ジブリがこういう映画を作るということにとても意義を感じる。
日本のモノづくりと、そして戦争の歴史。ただ、けして悲惨さを煽るようなものではなく、戦争を美化するようなものでもなく、ただそこで生きた人物をジブリらしく描き切っていた。
主人公は、「零戦」の設計者である堀越二郎という人物。ジブリには珍しく実在する人物を題材としたドキュメンタリーのような映画である。異世界で冒険するわけでもなく、魔法で街を飛び回るでもなく、魚が人間になるわけでもない。しかし、その1人の設計者の生き様はとてもドラマに溢れていた。

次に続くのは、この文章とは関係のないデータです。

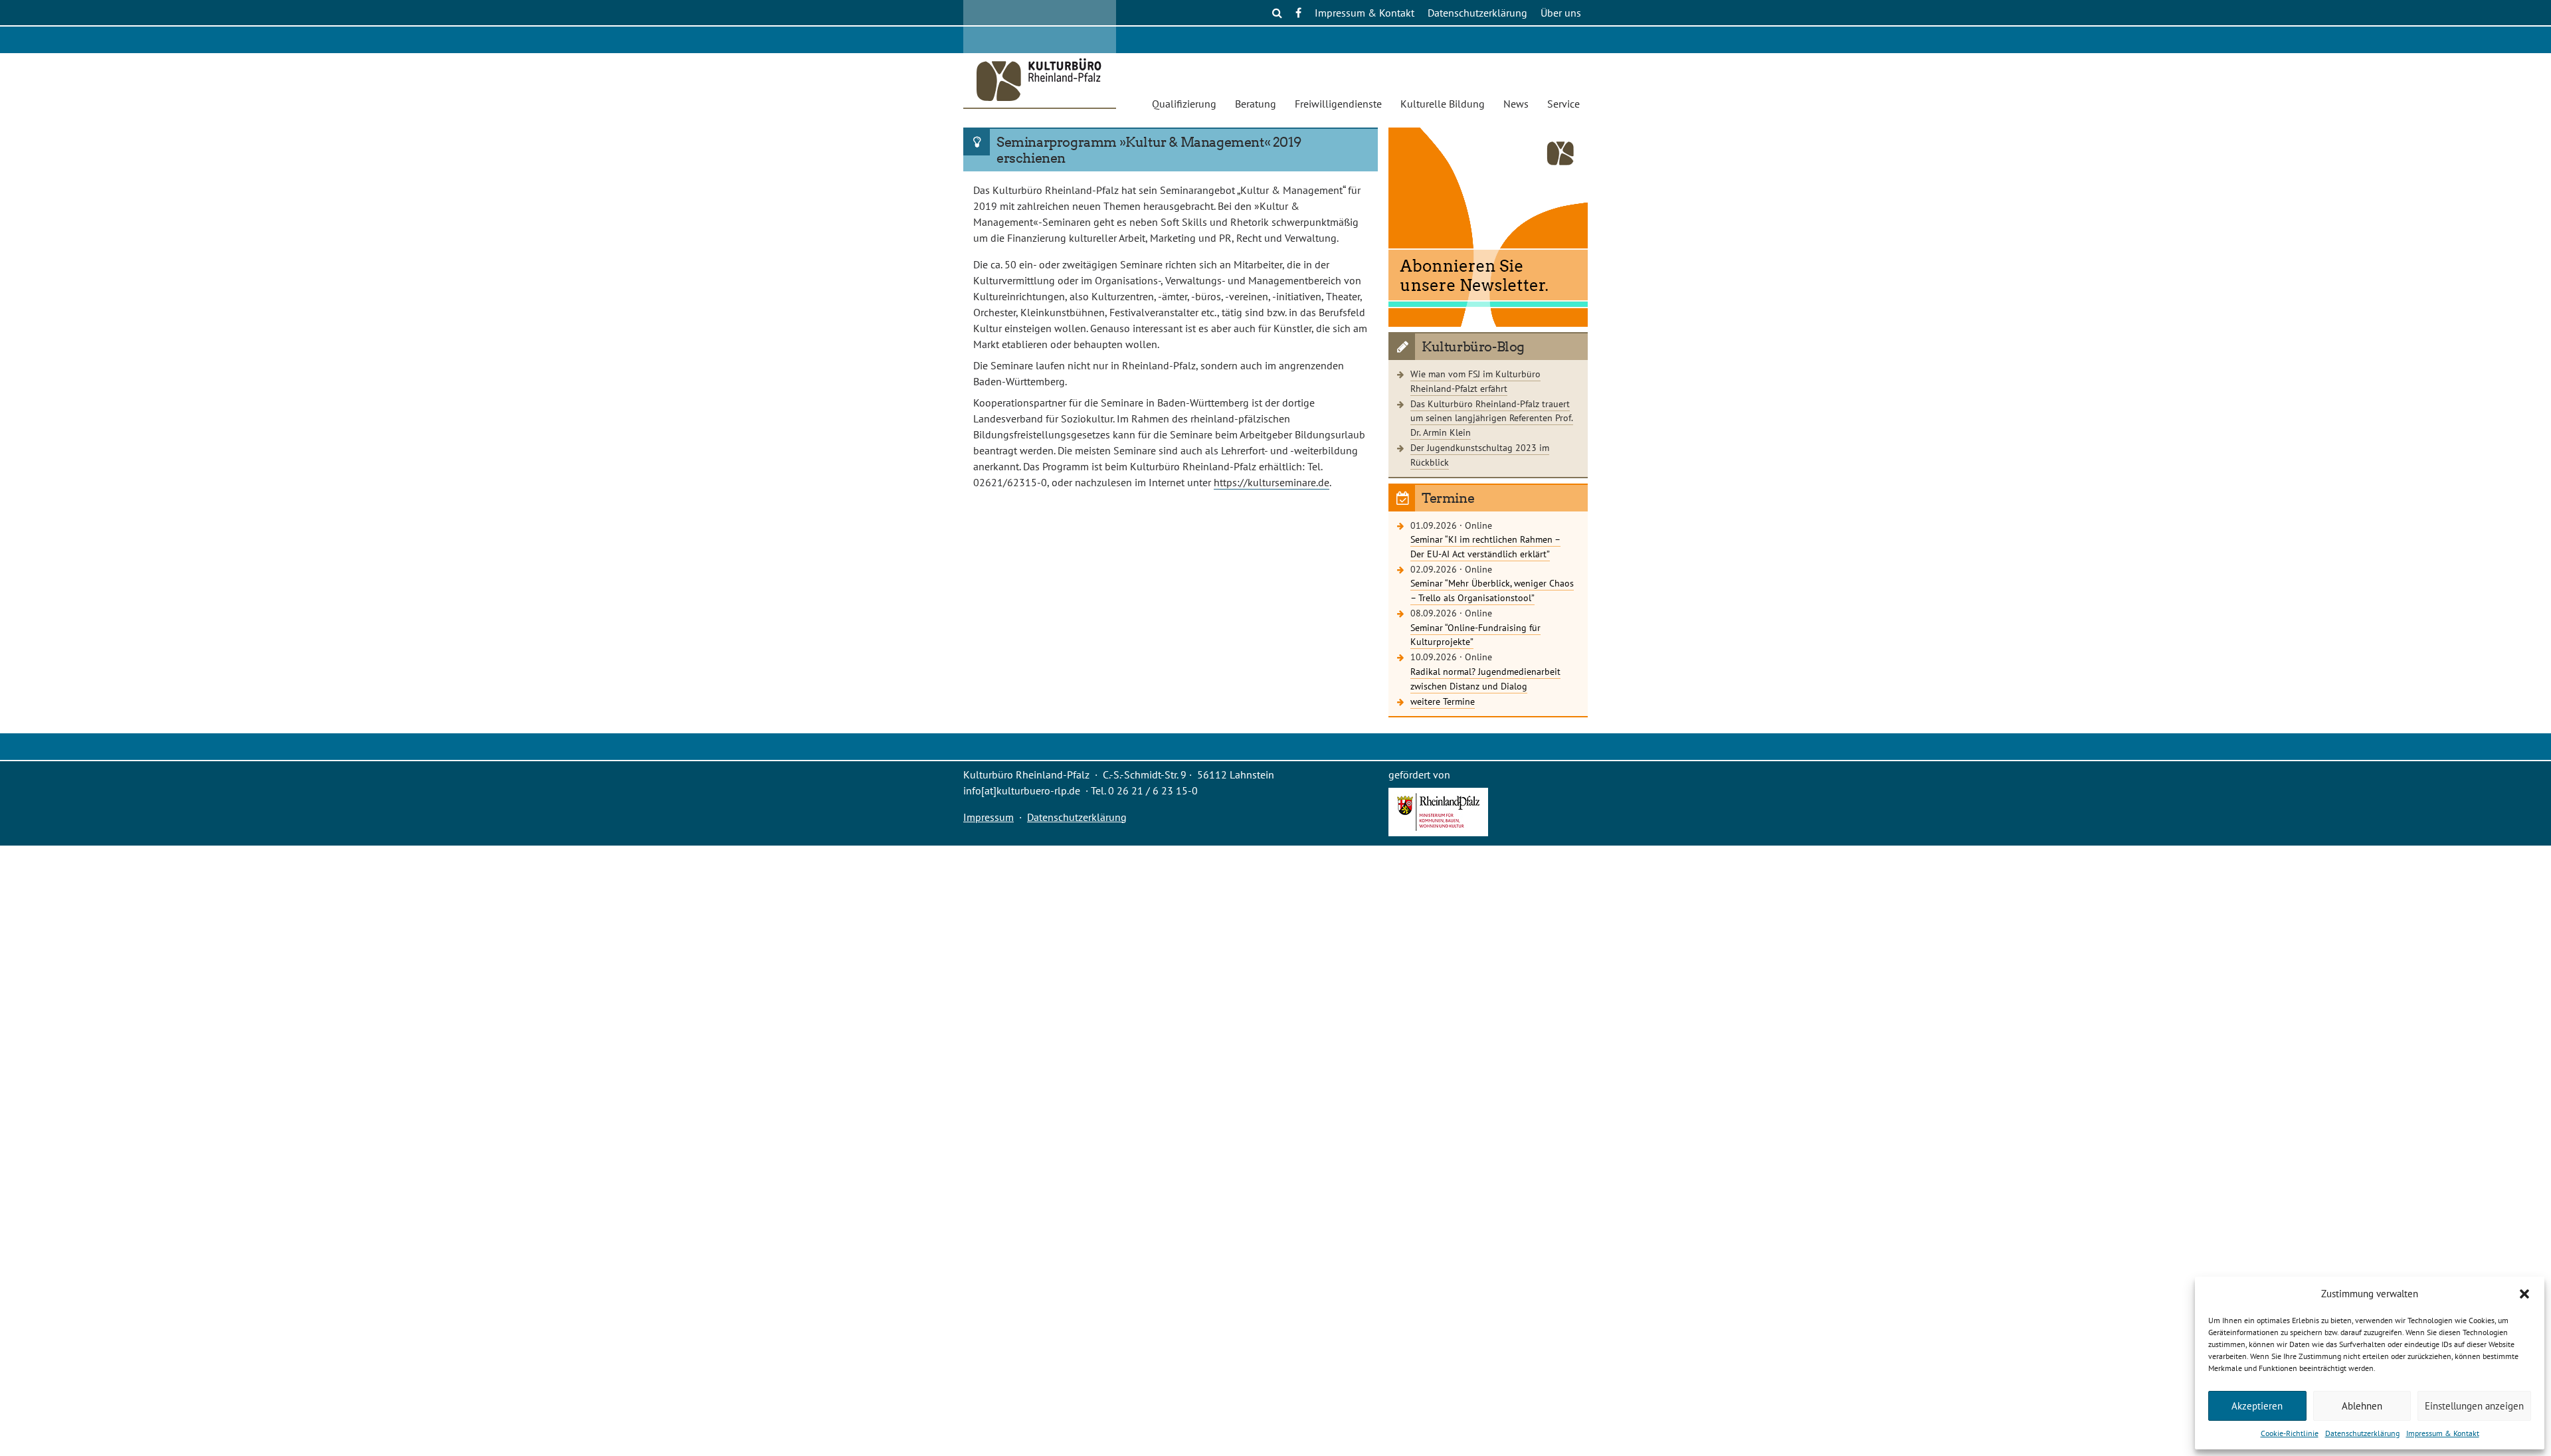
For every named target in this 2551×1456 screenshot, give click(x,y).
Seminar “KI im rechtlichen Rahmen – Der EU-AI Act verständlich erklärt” (1485, 546)
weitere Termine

ゼロ戦で戦局を打開したかった海軍からは、不可能とも思える多くの要請があった。長距離の飛行や時速500km超の速度を可能にする機体の軽さと、敵機を撃ち落とすための重装備という、相反する性能を求められたのだ。軽部氏が続ける。「これを実現するために、堀越は、九試で開発した沈頭鋲に加えて主翼のねじり下げなどの技術を開発します。沈頭鋲は、機体を打ちつける鋲の頭を削って、少しでも空気抵抗を小さくし、機体を軽くする工夫。ねじり下げは、翼にわずかな角度をつけることで乱気流を防ぐ工夫です。こういった積み重ねで、ゼロ戦は速さ、航続距離、操作性など、どの点でも世界一の性能となりました。」
人殺しとしての乗り物である戦闘機を設計するのと、人や夢を運ぶ飛行機を設計するのと、モノづくりにかける情熱は何も変わらない。いかに軽く、丈夫で、長く飛ぶ飛行機を作るにはどうすればいいか。モノづくりのメディアに関わるものとして、そうした設計課題に純粋に向かっていくエンジニア達の姿に心惹かれずにはいられない。
また、その主人公とヒロインの恋物語も清々しい。仕事としても、一人の男性としても、感じ入ることの多い映画だった。
ぜひ多くの方に見て欲しいと思う。